_Übungstext_

##############################

Otto Thies

geboren 29.11.1902 in Häring
gestorben 21.8.1943 in Innsbruck

Otto Thies trat 1921 in die SPÖ ein und beteiligte sich anlässlich der Februarkämpfe 1934 am Streik der Bergarbeiter. Dafür wurde er zu einer zweimonatigen Haft verurteilt. Während des Austrofaschismus betätigte sich ies illegal für die Revolutionären Sozialisten. Ab 1937 war er Mitglied der antinationalsozialistischen Widerstandsgruppe «Neu Beginnen». 1938 trat er in die SA ein, ein Jahr später bewarb er sich um die Mitgliedschaft in der NSDAP, stand aber weiterhin in Verbindung mit «Neu Beginnen» um das Ehepaar Brunner und mit seinem Freund Balthasar Höck, dem Stützpunktleiter in Häring. Vom 18. November bis 5. Dezember 1942 saß Thies in Schutzhaft. Nach seiner abermaligen Verhaftung wurde er am 28. Mai 1943 wegen «Aufrichtung einer Organisation mit hochverräterischen Bestrebungen im Sinne der illegalen Sozialdemokratischen Partei» zu drei Jahren Gefängnis verurteilt. Der Volksgerichtshof legte Thies hauptsächlich zur Last, dass er trotz der Kenntnis des Bestehens einer hochverräterischen Organisation keine Anzeige erstattet hatte. Bei der Häftlingsarbeit zog er sich eine Blutvergiftung an der Hand zu. Seine Einlieferung in die Innsbrucker Klinik am 11. August 1943 kam viel zu spät. Dort verstarb Otto Thies am 21. August 1943.

Online-Datenbank. De Gruyter. Anklage 7J 421/42g und Urteil 6H 63/43 -- 7J 421/42g.
Tiroler Landesarchiv, Opferfürsorgeakt Josefa Thies.
Hormayr, «Ich sterbe stolz und aufrecht», S. 78 und 119-122.

##############################

_Daten_
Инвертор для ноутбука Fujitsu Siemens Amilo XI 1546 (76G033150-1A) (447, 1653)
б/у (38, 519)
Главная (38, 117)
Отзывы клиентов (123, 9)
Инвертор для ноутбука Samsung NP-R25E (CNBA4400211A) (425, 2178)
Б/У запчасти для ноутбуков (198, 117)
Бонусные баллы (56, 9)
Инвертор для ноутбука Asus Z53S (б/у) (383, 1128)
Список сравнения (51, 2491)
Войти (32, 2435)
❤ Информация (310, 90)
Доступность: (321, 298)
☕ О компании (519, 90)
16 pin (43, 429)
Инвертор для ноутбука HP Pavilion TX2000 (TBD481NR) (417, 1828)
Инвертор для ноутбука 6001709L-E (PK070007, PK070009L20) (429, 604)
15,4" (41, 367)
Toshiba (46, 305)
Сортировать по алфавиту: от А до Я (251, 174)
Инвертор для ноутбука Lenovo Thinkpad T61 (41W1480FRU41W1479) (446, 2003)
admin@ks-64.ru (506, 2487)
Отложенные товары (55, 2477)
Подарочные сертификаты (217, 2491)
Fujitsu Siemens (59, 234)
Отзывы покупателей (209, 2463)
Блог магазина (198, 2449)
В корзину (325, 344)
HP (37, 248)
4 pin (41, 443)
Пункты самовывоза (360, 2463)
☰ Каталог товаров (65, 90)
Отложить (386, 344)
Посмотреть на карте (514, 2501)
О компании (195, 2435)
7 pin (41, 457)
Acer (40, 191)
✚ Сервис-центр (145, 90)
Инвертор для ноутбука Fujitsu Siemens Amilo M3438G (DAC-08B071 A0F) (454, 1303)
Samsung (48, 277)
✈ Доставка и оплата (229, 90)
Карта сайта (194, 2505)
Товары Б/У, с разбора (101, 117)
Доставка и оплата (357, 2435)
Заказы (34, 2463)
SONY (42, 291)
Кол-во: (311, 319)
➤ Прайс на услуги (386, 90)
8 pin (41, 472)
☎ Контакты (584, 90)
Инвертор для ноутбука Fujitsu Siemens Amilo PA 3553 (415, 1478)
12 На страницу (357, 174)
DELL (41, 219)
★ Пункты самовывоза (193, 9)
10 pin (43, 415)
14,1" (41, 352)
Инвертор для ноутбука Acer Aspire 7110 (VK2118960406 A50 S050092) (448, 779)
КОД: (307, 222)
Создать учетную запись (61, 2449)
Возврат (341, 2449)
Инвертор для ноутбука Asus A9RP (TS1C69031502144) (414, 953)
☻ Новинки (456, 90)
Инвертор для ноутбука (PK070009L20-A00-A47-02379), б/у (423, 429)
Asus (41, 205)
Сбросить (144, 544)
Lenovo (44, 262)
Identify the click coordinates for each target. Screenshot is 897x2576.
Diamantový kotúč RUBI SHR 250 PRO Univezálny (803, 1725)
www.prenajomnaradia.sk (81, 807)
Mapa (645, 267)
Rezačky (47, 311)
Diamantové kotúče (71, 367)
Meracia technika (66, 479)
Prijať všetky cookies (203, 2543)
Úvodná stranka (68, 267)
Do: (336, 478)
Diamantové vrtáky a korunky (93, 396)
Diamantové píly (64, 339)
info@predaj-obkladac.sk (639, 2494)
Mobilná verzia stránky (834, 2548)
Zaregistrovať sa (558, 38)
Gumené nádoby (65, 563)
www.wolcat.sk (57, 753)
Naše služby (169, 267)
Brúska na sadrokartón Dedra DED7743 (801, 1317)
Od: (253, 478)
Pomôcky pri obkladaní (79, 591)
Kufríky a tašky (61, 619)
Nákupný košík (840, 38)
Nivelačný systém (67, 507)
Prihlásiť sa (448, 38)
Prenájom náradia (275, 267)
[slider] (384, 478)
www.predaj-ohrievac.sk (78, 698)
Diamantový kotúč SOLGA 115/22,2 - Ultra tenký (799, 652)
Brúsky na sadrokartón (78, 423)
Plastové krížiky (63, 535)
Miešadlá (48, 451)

##############################

_Aufgabe_
Gib aus dem Text über Otto Thies den Teil von „Online-Datenbank. De Gruyter.“ bis „78 und 119-122.“ Wort für Wort wieder. Die Einträge haben nichts mit dem Text über Otto Thies zu tun.

_Ergebnis_
Online-Datenbank. De Gruyter. Anklage 7J 421/42g und Urteil 6H 63/43 -- 7J 421/42g.
Tiroler Landesarchiv, Opferfürsorgeakt Josefa Thies.
Hormayr, «Ich sterbe stolz und aufrecht», S. 78 und 119-122.